Welche Aufgaben hat eine Senatorin, wie sieht ihr Arbeitsalltag aus und wie wird man überhaupt Senatorin? Die Schülerinnen scheuten sich nicht, Claudia Bogedan mit Fragen zu löchern.

Senatorin Bogedan mit ihren beiden Nachwuchs-Senatorinnen Paula (links) und Kinza
Senatorin Bogedan mit ihren beiden Nachwuchs-Senatorinnen Paula (links) und Kinza

Ausgerüstet mit grünem Stift und Block starteten die beiden "Nachwuchs-Senatorinnen" ihren Arbeitstag im Bildungsressort mit der "Morgen-Lage", in der mit Staatsrat Frank Pietrzok der Tag durchgesprochen wurde. Dann ging es gemeinsam mit der Senatorin weiter ins FabLab an der Weide, einer High-Tech-Werkstatt, in der es Fertigungstechnologien, wie einen 3D-Drucker und ein Lasercutter zu sehen gab. Alle zeigten sich beeindruckt von der innovativen Technik.

In der Mittagspause verriet die Senatorin, wie sie Politikerin geworden ist. "Es gibt keinen vorgezeichneten Berufsweg oder eine besondere Ausbildung. Niemand muss Abitur oder studiert haben. Im Prinzip kann jede Senatorin werden", erläuterte Claudia Bogedan, die vor ihrem Amtsantritt als Wissenschaftlerin gearbeitet hatte. Bogedan ermutigte die jungen Frauen, sich in die Politik einzumischen und auch politische Führungsämter anzustreben.

Die Schülerinnen läuteten währenddessen die nächste Fragerunde ein: "Was macht Ihnen an der Arbeit besonders Spaß?", fragte Kinza, die die zehnte Klasse der Albert-Einstein-Schule besucht. "An meiner Arbeit gefallen mir die Besuche in den Kitas und Schulen besonders gut“, erklärte Bogedan.

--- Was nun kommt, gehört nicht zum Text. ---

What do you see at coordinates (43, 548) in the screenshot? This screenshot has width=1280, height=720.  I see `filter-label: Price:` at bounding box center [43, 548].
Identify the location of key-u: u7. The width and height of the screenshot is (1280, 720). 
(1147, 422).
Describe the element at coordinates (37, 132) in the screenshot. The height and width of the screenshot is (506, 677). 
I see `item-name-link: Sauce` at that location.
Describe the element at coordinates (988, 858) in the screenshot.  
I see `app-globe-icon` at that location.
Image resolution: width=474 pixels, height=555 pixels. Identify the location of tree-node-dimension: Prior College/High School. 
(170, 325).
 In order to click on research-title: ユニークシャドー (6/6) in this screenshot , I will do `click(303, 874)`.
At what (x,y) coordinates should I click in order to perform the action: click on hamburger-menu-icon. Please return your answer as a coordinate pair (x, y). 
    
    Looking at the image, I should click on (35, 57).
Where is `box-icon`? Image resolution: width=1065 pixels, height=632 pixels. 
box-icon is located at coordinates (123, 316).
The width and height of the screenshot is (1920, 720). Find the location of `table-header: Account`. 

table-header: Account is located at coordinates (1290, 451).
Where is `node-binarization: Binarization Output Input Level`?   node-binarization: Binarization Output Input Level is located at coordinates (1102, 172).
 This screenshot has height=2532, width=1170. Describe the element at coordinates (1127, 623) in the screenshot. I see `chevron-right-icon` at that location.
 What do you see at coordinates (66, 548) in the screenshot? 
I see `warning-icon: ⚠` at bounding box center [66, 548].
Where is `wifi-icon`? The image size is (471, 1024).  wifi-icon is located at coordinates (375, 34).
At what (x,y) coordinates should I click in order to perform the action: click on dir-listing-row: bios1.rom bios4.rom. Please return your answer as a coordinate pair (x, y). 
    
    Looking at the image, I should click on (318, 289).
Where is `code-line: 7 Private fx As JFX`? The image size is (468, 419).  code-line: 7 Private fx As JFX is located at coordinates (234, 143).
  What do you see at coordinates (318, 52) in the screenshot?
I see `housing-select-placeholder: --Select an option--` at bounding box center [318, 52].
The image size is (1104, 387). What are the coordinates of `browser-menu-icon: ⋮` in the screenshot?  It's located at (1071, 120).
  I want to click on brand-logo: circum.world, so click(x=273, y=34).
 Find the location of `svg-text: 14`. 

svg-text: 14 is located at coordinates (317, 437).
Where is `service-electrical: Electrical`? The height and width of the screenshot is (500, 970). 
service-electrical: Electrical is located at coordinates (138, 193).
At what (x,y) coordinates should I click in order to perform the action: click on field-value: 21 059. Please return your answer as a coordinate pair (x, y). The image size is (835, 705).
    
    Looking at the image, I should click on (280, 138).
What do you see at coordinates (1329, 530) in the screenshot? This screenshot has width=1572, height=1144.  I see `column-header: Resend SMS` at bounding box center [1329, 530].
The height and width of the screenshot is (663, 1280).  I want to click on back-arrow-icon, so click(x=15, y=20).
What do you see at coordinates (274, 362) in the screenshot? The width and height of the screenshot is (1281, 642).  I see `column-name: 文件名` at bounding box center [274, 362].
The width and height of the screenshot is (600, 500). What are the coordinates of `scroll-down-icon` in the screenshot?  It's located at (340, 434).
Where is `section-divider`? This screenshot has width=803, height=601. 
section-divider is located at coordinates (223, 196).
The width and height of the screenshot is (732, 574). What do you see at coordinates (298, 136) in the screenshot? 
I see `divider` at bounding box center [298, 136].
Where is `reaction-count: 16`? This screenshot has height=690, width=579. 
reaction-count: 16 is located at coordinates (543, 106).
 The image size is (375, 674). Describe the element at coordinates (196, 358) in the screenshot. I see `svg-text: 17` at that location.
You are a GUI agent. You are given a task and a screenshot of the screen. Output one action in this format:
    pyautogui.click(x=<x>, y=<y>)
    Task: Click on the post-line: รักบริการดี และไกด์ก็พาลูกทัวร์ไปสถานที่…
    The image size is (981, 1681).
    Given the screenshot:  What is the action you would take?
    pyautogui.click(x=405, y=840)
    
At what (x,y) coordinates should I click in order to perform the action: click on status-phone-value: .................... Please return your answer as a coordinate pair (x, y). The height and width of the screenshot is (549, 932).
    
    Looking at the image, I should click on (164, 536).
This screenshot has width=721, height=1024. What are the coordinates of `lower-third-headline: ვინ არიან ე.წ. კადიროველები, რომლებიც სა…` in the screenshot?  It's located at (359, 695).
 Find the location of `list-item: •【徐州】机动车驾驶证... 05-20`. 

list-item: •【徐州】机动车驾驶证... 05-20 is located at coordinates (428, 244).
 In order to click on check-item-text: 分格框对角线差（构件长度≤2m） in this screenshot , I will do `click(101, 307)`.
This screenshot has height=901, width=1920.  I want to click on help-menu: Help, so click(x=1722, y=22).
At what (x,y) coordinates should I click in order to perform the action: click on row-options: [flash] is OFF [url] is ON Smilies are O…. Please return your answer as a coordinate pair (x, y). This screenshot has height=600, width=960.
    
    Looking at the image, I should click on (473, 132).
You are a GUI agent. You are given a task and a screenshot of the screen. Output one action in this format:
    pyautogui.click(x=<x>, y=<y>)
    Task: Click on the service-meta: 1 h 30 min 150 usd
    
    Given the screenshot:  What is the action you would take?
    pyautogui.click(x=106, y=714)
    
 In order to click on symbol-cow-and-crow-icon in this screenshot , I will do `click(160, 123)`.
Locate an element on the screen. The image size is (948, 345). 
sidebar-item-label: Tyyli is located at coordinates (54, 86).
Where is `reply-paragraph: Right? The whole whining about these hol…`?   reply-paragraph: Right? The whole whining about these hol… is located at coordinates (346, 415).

Abgerundet wurde der Girls‘ Day mit einem Besuch im Rathaus. Im Senatssaal durften sich die beiden Mädchen auf die Plätze von Senatorin und Staatsrat setzen, während die Senatorin die Beratungs- und Abstimmungsabläufe im Senat erläuterte. "Das war ein spannender Girls Day", waren sich die jungen Frauen nach einem Tag als Nachwuchs-Senatorin einig.